**** Podany tekst

Materiały prasowe / kristen-images.com / Na zdjęciu: Toni Innauer

Turniej Czterech Skoczni. Toni Innauer ocenił formę polskich skoczków. Uważa, że pomogło im zamieszanie w Oberstdorfie

Łukasz Witczyk

Czterech Polaków znajduje się w czołowej dziesiątce klasyfikacji generalnej Turnieju Czterech Skoczni. Zdaniem Toniego Innauera naszej kadrze pomogło zamieszanie w Oberstdorfie.

Mało brakło, by polscy skoczkowie nie liczyli się w walce o czołowe lokaty 69. edycji Turnieju Czterech Skoczni. Po tym, jak przed konkursem w Oberstdorfie u Klemensa Murańki test na koronawirusa dał wynik "słabo pozytywny", niemiecki sanepid postanowił skierować Biało-Czerwonych na kwarantannę. W praktyce oznaczało to wykluczenie z kwalifikacji i pozbawienie szans na dobre miejsca w TCS.

Ostatecznie wykonano kolejne testy na koronawirusa u Polaków, a wyniki wszystkich zawodników - w tym Murańki - były negatywne. Dzięki zgodzie trenerów innych reprezentacji Polacy mogli wrócić do rywalizacji. Zdaniem Toniego Innauera to zamieszanie pozytywnie wpłynęło na reprezentację Polski.

********
**** Dostarczone dane

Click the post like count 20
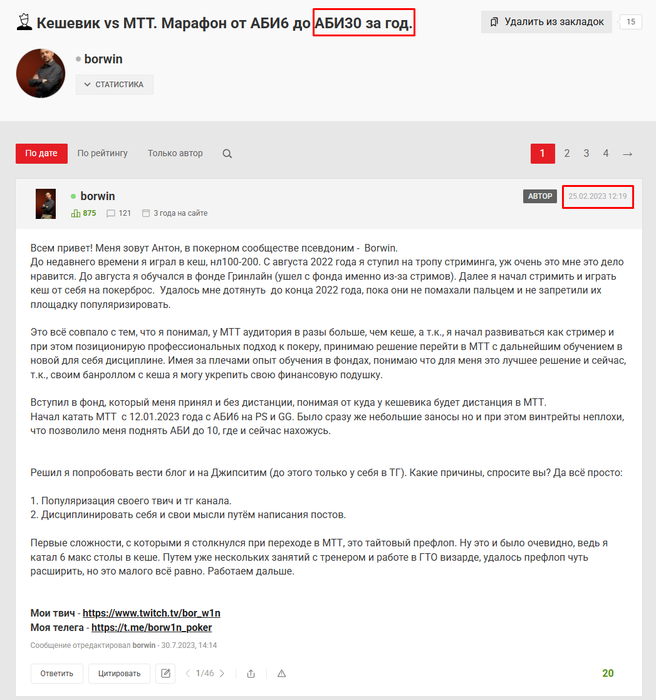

********

**Lista zadań**
1 - Przepisz dokładnie fragment artykułu o Turnieju Czterech Skoczni od słów „Łukasz Witczyk” aż do słów „na reprezentację Polski.” włącznie.
2 - Dopisz ciąg dalszy artykułu o Turnieju Czterech Skoczni, zaczynając zaraz po jego ostatnim zdaniu.
Dane nie są potrzebne do wykonania zadań.

**Odpowiedzi na zadania**
1 -
Łukasz Witczyk

Czterech Polaków znajduje się w czołowej dziesiątce klasyfikacji generalnej Turnieju Czterech Skoczni. Zdaniem Toniego Innauera naszej kadrze pomogło zamieszanie w Oberstdorfie.

Mało brakło, by polscy skoczkowie nie liczyli się w walce o czołowe lokaty 69. edycji Turnieju Czterech Skoczni. Po tym, jak przed konkursem w Oberstdorfie u Klemensa Murańki test na koronawirusa dał wynik "słabo pozytywny", niemiecki sanepid postanowił skierować Biało-Czerwonych na kwarantannę. W praktyce oznaczało to wykluczenie z kwalifikacji i pozbawienie szans na dobre miejsca w TCS.

Ostatecznie wykonano kolejne testy na koronawirusa u Polaków, a wyniki wszystkich zawodników - w tym Murańki - były negatywne. Dzięki zgodzie trenerów innych reprezentacji Polacy mogli wrócić do rywalizacji. Zdaniem Toniego Innauera to zamieszanie pozytywnie wpłynęło na reprezentację Polski.

2 -
Sytuację naszej drużyny porównał z piłkarską reprezentacją Danii, która miała nie jechać na Euro 1992. Piłkarze byli już na wakacjach, gdy zostali ściągnięci na turniej. I wygrali go, co dziś jest jedną z największych sensacji w historii mistrzostw Europy.

ZOBACZ WIDEO: Skoki. Ogromna siła psychiczna Polaków. "Obawiałem się, że wydarzenia z początku TCS ich zdeprymują"
 

- Widzę tutaj fenomen reprezentacji Danii 1992, gdy ich drużyna niespodziewanie wygrała piłkarskie Euro. Polscy skoczkowie głowami też już byli w domu. Nagle pozwolono im wrócić do rywalizacji. To dodało im lekkości, której nie można sztucznie wytworzyć - powiedział Innauer w rozmowie z austriackim dziennikiem "Kroner Zeitung".

Jego zdaniem 69. edycja Turnieju Czterech Skoczni zakończy się wygraną Kamila Stocha. Polak ma 15,2 pkt przewagi nad Dawidem Kubackim oraz 20,6 pkt zaliczki nad Halvorem Egnerem Granerudem. Innauer uważa, że konkurs w Bischofshofen padnie za to łupem Kubackiego. - Weissflog i ja przegraliśmy tam turniej. Ale w normalnych okolicznościach nie sądzę, żeby ktoś odebrał wygraną Stochowi - dodał.

Zawody w Bischofshofen rozegrane zostaną 6 stycznia, a ich początek zaplanowano na godzinę 16:45. Transmisję przeprowadzą stacje Eurosport 1, TVP Sport i TVP1, a tekstowa relacja dostępna będzie na WP SportoweFakty. Z kolei 5 stycznia o 16:30 rozpoczną się kwalifikacje.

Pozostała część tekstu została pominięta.